start Records for the task
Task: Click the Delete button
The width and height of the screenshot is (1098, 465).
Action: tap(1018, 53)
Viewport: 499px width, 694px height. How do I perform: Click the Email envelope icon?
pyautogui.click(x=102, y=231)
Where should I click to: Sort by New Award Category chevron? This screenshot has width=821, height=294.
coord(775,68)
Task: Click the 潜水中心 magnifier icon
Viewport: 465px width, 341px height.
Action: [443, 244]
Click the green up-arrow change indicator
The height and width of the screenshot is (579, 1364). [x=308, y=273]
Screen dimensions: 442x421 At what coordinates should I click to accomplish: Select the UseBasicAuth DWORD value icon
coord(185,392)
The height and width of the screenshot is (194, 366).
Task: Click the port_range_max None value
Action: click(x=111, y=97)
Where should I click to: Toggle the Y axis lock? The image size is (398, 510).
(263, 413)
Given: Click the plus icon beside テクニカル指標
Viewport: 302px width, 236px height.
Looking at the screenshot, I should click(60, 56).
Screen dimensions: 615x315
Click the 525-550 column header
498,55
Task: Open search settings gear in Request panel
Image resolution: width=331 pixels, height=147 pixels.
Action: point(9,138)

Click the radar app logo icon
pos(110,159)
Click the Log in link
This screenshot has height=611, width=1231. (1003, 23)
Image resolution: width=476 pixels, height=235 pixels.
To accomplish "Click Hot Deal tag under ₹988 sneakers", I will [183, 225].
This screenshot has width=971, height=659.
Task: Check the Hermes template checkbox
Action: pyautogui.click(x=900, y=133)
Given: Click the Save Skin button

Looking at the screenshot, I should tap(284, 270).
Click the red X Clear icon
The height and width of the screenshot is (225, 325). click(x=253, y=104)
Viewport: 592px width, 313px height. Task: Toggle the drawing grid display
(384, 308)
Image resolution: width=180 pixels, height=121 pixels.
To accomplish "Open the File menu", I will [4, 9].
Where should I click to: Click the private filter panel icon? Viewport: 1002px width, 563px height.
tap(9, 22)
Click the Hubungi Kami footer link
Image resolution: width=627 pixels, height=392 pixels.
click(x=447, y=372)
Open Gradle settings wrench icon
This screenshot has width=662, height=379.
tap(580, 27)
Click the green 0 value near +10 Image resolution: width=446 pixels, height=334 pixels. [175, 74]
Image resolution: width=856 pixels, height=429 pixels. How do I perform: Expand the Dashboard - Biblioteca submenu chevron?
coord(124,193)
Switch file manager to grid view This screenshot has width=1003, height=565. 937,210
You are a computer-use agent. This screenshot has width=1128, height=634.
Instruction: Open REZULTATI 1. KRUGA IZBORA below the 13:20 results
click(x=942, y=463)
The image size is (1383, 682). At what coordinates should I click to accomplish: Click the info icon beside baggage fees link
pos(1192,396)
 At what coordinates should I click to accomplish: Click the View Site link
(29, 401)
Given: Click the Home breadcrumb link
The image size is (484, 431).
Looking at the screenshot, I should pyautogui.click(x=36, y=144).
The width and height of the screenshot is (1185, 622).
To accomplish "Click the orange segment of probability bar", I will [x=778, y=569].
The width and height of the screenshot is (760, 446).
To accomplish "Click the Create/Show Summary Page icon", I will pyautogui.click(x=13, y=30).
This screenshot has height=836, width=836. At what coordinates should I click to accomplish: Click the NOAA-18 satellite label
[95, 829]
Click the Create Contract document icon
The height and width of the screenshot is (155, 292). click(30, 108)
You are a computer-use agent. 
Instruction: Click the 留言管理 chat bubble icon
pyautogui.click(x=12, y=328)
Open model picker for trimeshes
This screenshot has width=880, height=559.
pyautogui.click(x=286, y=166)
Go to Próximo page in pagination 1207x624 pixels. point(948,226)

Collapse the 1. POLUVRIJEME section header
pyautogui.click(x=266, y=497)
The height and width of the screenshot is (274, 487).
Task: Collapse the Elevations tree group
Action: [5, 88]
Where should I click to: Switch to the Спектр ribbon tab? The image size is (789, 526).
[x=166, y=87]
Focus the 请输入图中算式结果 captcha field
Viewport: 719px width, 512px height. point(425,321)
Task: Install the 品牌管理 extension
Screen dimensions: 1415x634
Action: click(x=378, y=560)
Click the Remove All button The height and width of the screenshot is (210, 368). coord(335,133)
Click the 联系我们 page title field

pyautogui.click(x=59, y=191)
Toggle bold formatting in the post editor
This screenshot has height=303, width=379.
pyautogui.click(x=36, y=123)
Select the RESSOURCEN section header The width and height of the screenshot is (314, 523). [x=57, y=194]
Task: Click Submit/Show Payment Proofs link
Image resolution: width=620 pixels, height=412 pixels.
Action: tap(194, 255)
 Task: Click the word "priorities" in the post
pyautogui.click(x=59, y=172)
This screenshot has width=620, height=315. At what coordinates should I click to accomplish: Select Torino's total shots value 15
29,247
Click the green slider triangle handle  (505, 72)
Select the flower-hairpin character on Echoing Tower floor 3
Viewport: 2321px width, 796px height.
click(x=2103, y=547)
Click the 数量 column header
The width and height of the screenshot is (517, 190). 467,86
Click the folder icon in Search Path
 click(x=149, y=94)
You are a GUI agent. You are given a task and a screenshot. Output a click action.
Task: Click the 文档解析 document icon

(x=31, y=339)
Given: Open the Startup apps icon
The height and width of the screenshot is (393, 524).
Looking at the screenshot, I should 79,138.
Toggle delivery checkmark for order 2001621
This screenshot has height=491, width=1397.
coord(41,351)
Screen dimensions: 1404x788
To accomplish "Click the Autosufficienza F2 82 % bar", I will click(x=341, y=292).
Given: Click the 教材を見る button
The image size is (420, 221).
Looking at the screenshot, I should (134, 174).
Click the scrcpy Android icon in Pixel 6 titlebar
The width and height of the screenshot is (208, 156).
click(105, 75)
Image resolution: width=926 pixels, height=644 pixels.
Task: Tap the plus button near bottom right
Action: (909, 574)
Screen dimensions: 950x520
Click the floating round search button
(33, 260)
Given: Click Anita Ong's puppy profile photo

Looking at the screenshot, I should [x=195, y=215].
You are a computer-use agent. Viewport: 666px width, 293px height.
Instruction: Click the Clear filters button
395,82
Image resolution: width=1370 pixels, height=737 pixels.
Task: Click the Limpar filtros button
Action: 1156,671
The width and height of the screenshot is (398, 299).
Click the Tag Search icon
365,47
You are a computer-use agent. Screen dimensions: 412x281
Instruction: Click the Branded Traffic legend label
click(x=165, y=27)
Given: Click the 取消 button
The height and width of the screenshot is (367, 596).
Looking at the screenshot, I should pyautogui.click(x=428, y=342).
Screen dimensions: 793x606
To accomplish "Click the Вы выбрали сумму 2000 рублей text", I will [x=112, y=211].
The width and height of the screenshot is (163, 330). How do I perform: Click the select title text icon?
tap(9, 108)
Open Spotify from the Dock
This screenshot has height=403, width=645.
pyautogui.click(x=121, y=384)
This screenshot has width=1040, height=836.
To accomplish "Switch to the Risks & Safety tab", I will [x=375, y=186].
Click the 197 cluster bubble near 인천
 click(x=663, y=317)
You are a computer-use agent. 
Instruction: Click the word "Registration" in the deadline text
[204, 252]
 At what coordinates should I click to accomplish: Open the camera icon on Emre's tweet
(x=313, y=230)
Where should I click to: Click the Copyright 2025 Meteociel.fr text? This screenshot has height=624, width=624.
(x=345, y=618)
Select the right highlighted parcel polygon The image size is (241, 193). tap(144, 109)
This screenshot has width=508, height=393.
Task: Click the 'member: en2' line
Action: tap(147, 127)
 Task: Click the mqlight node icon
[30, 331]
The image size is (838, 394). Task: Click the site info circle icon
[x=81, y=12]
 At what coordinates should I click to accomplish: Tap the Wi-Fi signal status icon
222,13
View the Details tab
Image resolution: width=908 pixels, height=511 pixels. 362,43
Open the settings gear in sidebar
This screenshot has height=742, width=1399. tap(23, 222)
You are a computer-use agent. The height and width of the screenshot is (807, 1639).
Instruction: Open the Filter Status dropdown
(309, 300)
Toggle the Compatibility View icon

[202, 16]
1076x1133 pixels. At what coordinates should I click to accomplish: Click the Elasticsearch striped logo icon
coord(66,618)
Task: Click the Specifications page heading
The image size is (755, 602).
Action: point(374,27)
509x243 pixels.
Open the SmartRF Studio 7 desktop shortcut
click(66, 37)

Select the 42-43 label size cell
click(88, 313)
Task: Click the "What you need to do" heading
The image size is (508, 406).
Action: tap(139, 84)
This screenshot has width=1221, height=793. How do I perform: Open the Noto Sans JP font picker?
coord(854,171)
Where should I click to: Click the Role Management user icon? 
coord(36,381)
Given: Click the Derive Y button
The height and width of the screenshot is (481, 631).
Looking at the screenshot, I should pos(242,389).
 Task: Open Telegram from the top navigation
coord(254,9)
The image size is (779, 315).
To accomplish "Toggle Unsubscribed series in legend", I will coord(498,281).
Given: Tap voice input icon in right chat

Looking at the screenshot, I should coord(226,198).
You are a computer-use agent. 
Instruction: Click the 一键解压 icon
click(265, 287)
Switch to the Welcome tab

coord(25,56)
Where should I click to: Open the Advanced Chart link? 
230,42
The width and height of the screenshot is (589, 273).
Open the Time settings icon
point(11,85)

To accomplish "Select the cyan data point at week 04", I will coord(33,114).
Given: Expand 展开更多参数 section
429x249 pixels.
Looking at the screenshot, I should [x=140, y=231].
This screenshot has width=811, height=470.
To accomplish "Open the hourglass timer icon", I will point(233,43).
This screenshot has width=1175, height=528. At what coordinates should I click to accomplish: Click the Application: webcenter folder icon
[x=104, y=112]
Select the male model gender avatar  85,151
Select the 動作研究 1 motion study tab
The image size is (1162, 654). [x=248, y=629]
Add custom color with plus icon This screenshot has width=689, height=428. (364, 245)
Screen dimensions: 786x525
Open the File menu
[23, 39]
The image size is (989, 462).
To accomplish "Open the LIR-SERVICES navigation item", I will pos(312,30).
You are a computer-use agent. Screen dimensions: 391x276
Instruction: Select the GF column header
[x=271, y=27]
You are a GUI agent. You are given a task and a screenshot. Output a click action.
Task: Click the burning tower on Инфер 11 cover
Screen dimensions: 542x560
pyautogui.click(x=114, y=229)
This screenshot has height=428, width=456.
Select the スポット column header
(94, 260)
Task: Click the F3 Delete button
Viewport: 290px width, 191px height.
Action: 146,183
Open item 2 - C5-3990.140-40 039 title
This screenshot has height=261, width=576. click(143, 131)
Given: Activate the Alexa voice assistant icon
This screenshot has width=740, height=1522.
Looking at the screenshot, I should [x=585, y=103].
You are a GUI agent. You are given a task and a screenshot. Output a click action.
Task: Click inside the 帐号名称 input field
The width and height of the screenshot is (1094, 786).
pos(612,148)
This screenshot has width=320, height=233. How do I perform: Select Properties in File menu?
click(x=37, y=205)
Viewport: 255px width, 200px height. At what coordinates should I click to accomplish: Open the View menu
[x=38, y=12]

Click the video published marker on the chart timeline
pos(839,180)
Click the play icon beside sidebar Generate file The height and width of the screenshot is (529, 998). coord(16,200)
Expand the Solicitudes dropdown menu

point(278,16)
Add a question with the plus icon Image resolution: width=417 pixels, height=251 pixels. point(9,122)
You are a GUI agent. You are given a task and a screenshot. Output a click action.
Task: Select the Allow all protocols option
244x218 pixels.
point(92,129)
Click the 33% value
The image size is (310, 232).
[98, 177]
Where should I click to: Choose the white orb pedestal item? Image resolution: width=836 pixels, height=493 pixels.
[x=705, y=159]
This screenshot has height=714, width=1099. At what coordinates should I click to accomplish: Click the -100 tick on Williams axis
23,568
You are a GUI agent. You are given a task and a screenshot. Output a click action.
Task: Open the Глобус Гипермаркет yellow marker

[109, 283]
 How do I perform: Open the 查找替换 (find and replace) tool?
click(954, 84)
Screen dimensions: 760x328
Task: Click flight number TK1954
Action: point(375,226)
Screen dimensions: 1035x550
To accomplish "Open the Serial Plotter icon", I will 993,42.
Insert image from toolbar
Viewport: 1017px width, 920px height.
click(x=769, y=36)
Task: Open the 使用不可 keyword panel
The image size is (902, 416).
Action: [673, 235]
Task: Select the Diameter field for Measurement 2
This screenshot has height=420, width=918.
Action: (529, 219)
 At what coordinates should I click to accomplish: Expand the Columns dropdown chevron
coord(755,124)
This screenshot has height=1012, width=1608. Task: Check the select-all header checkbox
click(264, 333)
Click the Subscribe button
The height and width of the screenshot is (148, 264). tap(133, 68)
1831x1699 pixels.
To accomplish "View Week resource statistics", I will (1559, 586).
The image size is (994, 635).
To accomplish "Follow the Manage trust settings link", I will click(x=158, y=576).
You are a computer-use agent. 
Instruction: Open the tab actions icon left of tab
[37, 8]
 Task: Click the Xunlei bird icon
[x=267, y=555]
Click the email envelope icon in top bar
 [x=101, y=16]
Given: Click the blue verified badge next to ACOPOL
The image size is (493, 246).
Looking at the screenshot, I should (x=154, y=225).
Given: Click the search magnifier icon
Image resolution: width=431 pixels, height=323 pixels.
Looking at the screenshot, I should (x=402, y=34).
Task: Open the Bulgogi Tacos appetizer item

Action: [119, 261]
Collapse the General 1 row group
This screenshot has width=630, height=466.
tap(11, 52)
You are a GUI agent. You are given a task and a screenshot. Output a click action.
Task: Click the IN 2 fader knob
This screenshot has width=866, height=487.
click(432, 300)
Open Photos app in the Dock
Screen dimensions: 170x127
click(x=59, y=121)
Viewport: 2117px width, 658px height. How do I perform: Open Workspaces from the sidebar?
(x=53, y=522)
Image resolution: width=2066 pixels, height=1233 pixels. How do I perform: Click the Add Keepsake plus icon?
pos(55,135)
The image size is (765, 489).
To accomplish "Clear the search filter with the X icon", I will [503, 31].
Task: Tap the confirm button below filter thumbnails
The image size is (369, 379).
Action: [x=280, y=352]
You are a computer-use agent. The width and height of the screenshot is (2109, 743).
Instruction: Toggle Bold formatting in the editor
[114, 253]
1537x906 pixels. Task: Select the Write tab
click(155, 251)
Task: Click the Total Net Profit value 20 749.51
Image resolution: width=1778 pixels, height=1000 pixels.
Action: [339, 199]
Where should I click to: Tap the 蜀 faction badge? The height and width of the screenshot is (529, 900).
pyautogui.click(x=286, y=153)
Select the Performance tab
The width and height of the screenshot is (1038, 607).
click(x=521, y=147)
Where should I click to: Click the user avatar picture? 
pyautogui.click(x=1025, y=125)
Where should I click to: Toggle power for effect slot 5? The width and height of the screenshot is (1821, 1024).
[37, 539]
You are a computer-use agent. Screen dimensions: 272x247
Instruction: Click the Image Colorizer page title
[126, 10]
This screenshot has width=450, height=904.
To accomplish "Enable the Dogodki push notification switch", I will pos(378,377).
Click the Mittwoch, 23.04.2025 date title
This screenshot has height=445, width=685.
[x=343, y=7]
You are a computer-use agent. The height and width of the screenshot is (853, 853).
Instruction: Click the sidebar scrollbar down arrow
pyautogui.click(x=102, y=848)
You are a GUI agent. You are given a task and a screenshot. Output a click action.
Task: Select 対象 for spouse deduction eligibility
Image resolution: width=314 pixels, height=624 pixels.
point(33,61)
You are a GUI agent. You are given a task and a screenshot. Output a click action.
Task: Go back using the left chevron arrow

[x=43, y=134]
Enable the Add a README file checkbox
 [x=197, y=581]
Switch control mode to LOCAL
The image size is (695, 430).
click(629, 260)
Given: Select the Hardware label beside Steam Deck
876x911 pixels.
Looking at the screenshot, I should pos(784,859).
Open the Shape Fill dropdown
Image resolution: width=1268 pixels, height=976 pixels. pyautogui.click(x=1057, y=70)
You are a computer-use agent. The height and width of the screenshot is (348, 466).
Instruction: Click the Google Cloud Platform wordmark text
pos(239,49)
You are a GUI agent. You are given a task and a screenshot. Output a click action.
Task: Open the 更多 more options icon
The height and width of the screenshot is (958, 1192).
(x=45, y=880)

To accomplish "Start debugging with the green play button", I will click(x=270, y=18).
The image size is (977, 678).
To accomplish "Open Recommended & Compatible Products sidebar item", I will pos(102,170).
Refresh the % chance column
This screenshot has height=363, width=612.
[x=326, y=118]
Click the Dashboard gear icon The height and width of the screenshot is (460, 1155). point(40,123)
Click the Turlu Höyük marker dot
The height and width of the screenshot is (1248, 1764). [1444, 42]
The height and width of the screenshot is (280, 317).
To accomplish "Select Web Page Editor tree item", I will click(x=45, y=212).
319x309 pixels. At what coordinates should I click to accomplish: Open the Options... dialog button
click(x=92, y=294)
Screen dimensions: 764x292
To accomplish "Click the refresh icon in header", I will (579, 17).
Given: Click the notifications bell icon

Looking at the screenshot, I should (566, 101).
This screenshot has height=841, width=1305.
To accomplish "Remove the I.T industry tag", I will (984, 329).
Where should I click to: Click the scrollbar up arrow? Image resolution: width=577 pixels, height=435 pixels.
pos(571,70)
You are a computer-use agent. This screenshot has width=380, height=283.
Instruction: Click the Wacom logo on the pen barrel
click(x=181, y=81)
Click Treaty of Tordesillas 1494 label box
end Records for the task
__Task objective__. Copy verbatim the part of the material that opens with the line containing "is (853, 853)." and closes with the line containing "pos(239,49)", both of those lines included.

__Complete answer__.
You are a computer-use agent. The height and width of the screenshot is (853, 853).
Instruction: Click the sidebar scrollbar down arrow
pyautogui.click(x=102, y=848)
You are a GUI agent. You are given a task and a screenshot. Output a click action.
Task: Select 対象 for spouse deduction eligibility
Image resolution: width=314 pixels, height=624 pixels.
point(33,61)
You are a GUI agent. You are given a task and a screenshot. Output a click action.
Task: Go back using the left chevron arrow

[x=43, y=134]
Enable the Add a README file checkbox
 [x=197, y=581]
Switch control mode to LOCAL
The image size is (695, 430).
click(629, 260)
Given: Select the Hardware label beside Steam Deck
876x911 pixels.
Looking at the screenshot, I should pos(784,859).
Open the Shape Fill dropdown
Image resolution: width=1268 pixels, height=976 pixels. pyautogui.click(x=1057, y=70)
You are a computer-use agent. The height and width of the screenshot is (348, 466).
Instruction: Click the Google Cloud Platform wordmark text
pos(239,49)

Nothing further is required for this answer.